■ CHALLENGE A: In the entries, from the line with "The height and width of the screenshot is (532, 950)." up to and including the line with "click(x=1349, y=315)", shift every number in the answer coordinates up by 29 and reproduce all of those lines, requests included.

It is Australia Day, January 26th, 2003 – 215 years since the First Fleet landed in Sydney Cove. And this South Pacific colonial border patrol state is bordering on insanity.

As dawn broke on the 215th year of crown rule, people imprisoned in desert detention camps set fires in protest, and the Howard Government again trumpeted the anti-asylum seeker hysteria that won it re-election in 2001. The demonization of asylum seekers and the immigration issue highlight the ugly vein of racism that runs throughout Australia’s history. The Department of Immigration, Multicultural and Indigenous Affairs (DIMIA) and its Minister Philip Ruddock have gone so far as to manufacture stories to generate support for their hard-line policies; incarcerate asylum seekers; and deny visas to political activists using secret evidence and trumped up pretexts. The scaremongering accompanying Australia’s immigration policy is frequently punctuated by shrill claims that organized resistance to the racist immigration regime, and protest actions against the government, are “unAustralian.”

The government sees the detention regime as part of an overall strategy of deterrence to keep the poor and non-white from its fabled fatal shores. Adult Learning Australia’s Janet Burstall wrote that John Howard’s Government is trying to “educate” those seeking refugee status in Australia: “The refugees are to spread the word back home – don’t even think about coming to Australia, you will suffer in hell.”

■ CHALLENGE B: List every person named in the Australia Day passage.

Some entries
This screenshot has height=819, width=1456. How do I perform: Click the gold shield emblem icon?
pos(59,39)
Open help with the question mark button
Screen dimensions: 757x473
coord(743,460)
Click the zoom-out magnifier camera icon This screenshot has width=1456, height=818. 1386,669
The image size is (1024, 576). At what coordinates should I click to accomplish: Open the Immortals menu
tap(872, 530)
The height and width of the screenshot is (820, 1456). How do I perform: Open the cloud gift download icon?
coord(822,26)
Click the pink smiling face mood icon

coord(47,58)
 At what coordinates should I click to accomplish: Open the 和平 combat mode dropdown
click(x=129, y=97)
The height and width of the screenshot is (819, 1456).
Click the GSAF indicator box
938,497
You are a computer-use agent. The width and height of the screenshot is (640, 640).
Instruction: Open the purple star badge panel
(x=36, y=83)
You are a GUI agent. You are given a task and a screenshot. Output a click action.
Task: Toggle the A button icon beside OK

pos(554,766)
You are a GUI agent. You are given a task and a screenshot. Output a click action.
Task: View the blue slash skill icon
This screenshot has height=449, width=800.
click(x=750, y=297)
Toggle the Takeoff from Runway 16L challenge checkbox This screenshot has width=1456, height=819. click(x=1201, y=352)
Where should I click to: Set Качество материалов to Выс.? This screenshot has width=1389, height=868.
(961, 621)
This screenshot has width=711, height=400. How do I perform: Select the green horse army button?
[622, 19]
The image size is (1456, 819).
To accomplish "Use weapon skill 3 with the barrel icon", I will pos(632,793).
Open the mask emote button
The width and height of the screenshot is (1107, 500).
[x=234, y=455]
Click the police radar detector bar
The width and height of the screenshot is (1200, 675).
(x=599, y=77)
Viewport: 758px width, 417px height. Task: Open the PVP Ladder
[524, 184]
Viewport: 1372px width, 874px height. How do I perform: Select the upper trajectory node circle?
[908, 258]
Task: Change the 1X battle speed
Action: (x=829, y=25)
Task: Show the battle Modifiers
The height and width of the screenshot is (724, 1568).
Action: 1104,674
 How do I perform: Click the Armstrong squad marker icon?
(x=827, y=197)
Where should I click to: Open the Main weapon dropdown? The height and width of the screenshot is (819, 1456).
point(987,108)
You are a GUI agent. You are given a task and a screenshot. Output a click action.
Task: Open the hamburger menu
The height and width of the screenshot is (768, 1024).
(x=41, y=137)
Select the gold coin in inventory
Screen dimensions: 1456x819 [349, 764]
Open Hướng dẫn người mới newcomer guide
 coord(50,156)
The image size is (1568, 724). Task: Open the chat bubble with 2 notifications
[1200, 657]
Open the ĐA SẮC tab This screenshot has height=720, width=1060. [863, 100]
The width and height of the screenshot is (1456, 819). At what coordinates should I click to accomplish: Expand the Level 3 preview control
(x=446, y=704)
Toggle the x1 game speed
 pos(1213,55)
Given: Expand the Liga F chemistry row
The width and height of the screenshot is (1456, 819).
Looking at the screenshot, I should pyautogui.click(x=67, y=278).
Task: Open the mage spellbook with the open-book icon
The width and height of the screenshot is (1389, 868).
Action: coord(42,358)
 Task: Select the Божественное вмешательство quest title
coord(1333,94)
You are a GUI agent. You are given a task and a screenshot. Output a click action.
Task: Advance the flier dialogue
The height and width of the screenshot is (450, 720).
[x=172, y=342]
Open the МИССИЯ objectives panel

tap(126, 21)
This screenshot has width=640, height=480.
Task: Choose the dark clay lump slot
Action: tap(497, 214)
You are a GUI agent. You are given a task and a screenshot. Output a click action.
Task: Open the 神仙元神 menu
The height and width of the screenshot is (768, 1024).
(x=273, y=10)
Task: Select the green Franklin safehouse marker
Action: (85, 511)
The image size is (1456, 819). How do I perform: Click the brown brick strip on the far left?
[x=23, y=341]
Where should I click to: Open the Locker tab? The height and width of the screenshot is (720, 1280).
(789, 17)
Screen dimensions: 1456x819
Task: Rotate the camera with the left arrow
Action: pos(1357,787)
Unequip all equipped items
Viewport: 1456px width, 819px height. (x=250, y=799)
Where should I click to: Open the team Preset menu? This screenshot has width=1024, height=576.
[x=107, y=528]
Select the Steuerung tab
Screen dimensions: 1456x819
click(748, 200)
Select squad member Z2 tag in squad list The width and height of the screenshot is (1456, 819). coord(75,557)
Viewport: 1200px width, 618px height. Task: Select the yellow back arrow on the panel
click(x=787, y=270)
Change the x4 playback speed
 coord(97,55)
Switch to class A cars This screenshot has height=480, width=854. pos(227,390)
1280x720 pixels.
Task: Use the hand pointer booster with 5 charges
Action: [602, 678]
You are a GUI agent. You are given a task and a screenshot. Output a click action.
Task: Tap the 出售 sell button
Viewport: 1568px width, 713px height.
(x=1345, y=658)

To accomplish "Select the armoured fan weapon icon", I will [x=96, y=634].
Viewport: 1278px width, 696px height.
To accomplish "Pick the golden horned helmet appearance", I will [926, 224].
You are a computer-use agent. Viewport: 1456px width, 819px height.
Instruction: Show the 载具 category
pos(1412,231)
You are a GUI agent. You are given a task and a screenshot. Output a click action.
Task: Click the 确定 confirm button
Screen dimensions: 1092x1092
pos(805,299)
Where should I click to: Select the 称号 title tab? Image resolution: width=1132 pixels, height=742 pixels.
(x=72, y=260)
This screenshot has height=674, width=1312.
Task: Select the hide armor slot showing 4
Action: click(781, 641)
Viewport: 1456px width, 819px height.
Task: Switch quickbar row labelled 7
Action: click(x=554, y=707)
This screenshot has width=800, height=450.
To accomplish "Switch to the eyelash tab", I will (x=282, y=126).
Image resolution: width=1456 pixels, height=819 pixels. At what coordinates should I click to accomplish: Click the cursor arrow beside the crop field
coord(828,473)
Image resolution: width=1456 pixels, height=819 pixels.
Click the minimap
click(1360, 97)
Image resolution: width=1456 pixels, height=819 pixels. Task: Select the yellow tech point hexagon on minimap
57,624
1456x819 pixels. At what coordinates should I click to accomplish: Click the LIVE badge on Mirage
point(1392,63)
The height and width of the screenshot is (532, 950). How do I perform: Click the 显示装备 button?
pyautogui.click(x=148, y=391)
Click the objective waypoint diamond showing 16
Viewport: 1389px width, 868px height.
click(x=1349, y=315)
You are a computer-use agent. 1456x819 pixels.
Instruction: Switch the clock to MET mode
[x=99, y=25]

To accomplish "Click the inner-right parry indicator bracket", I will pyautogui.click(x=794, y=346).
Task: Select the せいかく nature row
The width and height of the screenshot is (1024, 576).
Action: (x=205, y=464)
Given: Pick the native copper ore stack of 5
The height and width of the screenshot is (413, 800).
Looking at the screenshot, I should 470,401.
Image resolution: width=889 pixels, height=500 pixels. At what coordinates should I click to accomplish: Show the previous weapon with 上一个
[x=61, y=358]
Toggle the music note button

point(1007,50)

■ WORKED ANSWER A:
The height and width of the screenshot is (532, 950). How do I perform: Click the 显示装备 button?
pyautogui.click(x=177, y=420)
Click the objective waypoint diamond showing 16
Viewport: 1389px width, 868px height.
click(x=1378, y=344)

■ WORKED ANSWER B: Philip Ruddock, Janet Burstall, John Howard